Cleaning up Keyword Blacklist filters RSS Back to forum
@scooter133:
Hello scooter133,
Unfortunately there is no option in ORF which would generate such report. However, the reports generated by the ORF Reporting Tool do include the list of keywords which had the most hits (ORF Reporting Tool: Navigation & Information pane > Tests > Keyword Blacklist). This might prove useful to you.
Having said that, we always recommend relying on the automated test of ORF as much as possible. If you need hundreds of manual entries to keep spam at bay, usually that is a good indication of a sub-optimal configuration. In case you would receive excessive amounts of spam without the manual filters, please let us know and we will be happy to review your logs and configuration and provide suggestions.
Wow 524 entries would be a luxury for us - we've been using ORF since the beginning and several people here and there, did a lot of "send to > [ip/sender] blacklist" over time
our ip blacklist: 8,530 entries (most are /32)
keyword blacklist: 1,173 (half are regex)
sender blacklist: 8,003 (most are wildcards)
still emails flow thru instantly, no performance hit except when saving new entries :)
@scooter133:
You know i was thinking about your question, what if you craft a log search for a timeframe, and triggered by keyword blacklist... then export that log result to excel, sort by the comment column. each line SHOULD say "comment: something" where "something" uniquely matches your keyword blacklist
then in excel just have it count occurrences of eacn comment, and put it into a table to the side
if your keyword blacklists dont have comments, you can export them to CSV, open them in excel, add comments (even if just incrementing 1...2...3....4...etc), save back to CSV, then import-overwrite back into the keyword blacklist. this would only work for tallying from today forward, since comments didnt exist prior
@Bryon: ... you could even have it pivot a table that references the date columninto a range for each keyword comment... and optionally do "text to columns" to split out the actual comment from the rest of that line...

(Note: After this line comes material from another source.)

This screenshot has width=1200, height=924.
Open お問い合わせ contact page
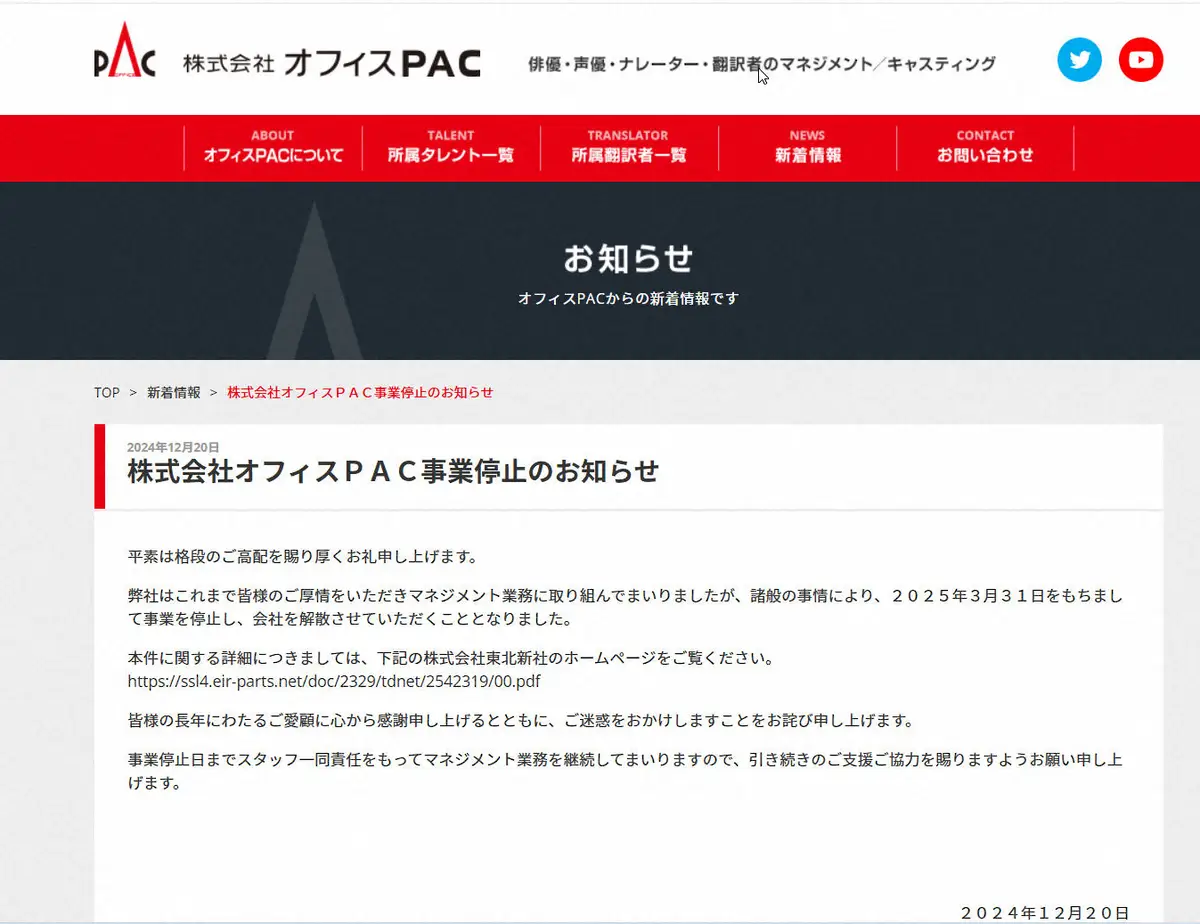tap(985, 148)
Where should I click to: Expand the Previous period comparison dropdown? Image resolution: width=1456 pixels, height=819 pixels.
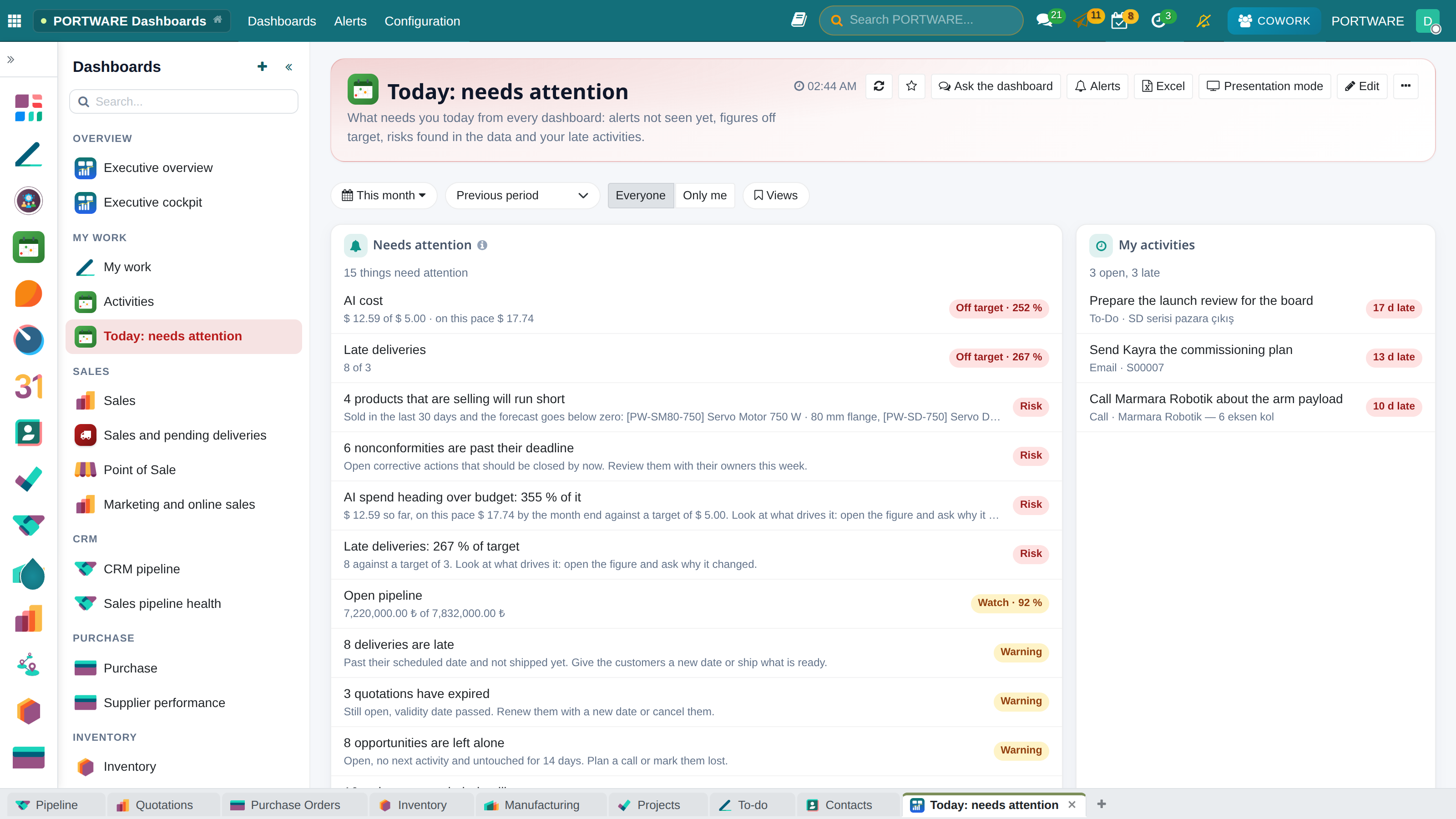pos(522,196)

@Bryon: We log to a Syslog Server and the Syslog Server then logs to a SQL Server DB. I have Crafted Queries that out occurrences of Comment stings, though its pretty incomplete as the only ones there are ones with hits. I could then assume that if its not there its not being used. I was hoping for a HitCount like in the Statistics Page to show us which ones of the entries are more popular vs not used.
@scooter133:
Since ORF does not do it for us, the only way I know of is to dump ORF logs into a database table and run your own queries to see which rules are firing on a regular basis and then using that result to see by consequence which other rules are no longer useful. I have not gotten around to this yet since our rules quantities are not yet out of control.

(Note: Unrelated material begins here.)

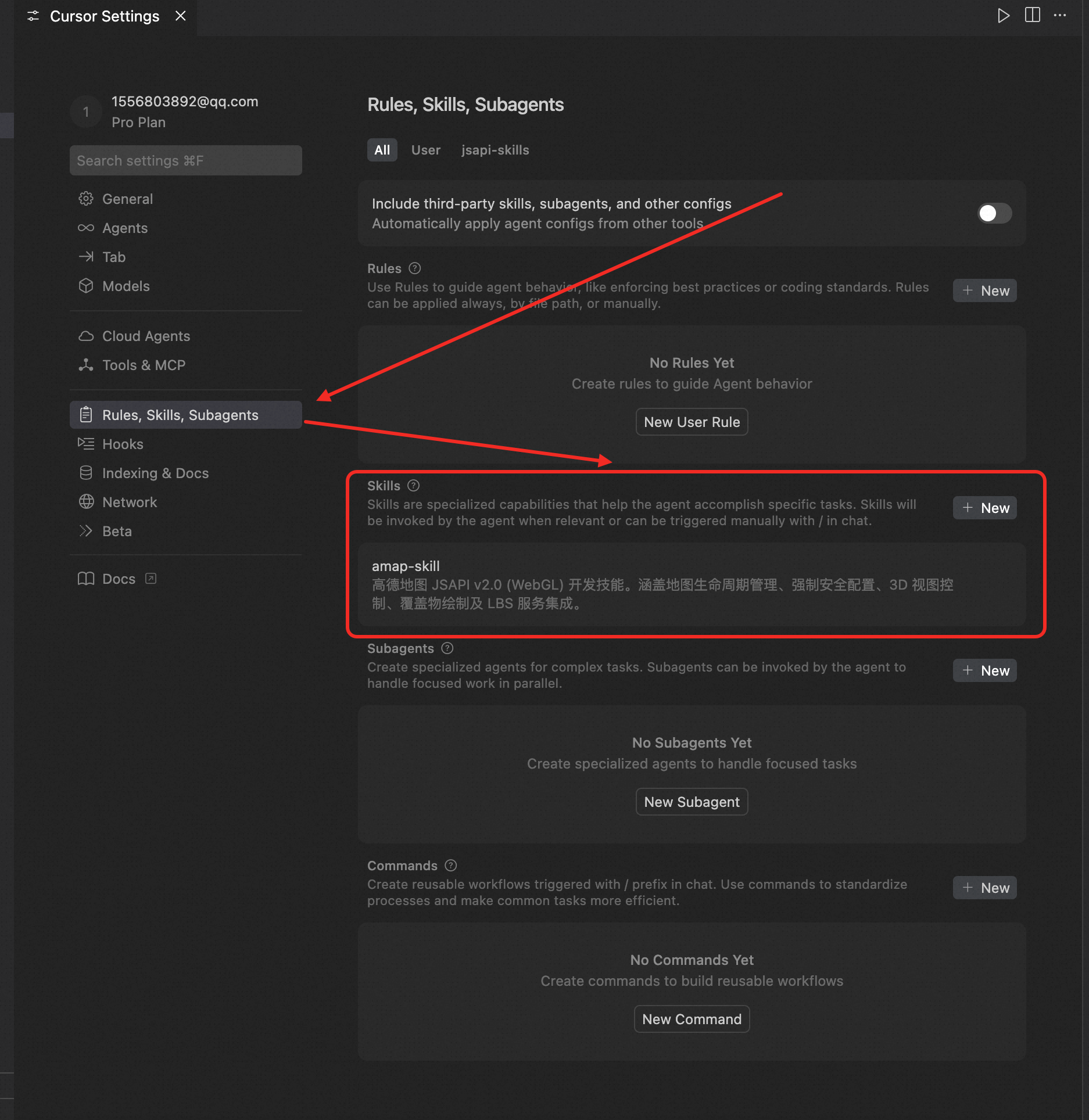Add a new skill with the New button
Screen dimensions: 1089x1120
[985, 508]
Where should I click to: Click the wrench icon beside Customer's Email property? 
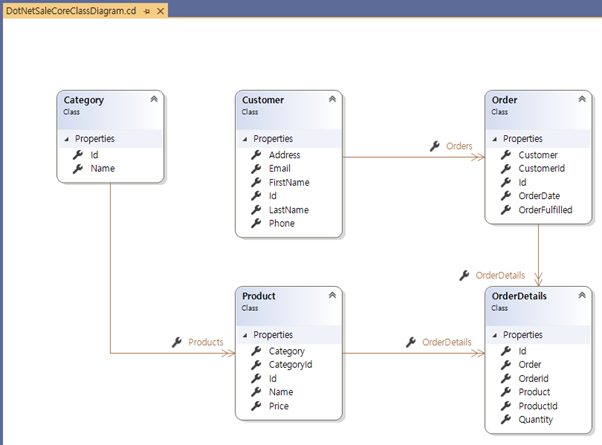256,169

I respectfully disagree with Vamsoft's position on this. I think there are times when we need to add our own rules to handle new unique blasts of spam that are not caught initially even in a well configured ORF system, to stop them in the early days (hours?) before (SU)RBL's or other services might tag them for us. Over time these one-off rules accumulate. So your idea of a cleanup is a good one but there is no mechanism built-in for this.
@Bryon:
Just a tip:
Rather than adding /32 addresses, next time you may want to look up the IP address on a service like tcpiputils.com, see what the network range is, go back to your ORF log, use a setting like 10 days of logs and check that entire range to look message history. This will clearly show you when you have a snowshoe spammer, for example.
Then, its up to you but it may be easier to start entering ip ranges of at least /24 when you are confident that there is no good mail coming from that range.
I use a separate database fed by ORF logs so I have a more precise history of the activity but that takes work to set up.
If you have any clever scripters you could perhaps consolidate your IP blacklist down by combining the individual IP addresses into ranges but that also would take a bit of work.
Looking at the Reports I did a report from January 1, 2015 to Now. 1,485,805 emails.
There is a Section "Report Tests Keyword Blacklist "
You can List the top 100 Blacklist Keyword Filters.
The last several were Hits of only 9 out of 503,969 checks and 29,016 Hits.
They start to Drop off at #70 to less than 30
So I can take those top 100 and Make sure I keep them and or aggregate them if possible into better RegExes.
I have 524 Keyword Blacklist filters. Is there a way to get a report on them to see which ones have NOT been used in X number of Days? My Original list was imported from many people's configs though time and I think there is a lot of bloat.
Is a Regex more Efficient vs Simple Text? I have many Simple Text that could possibly be combined with others converted to a RegEx.
Thanks,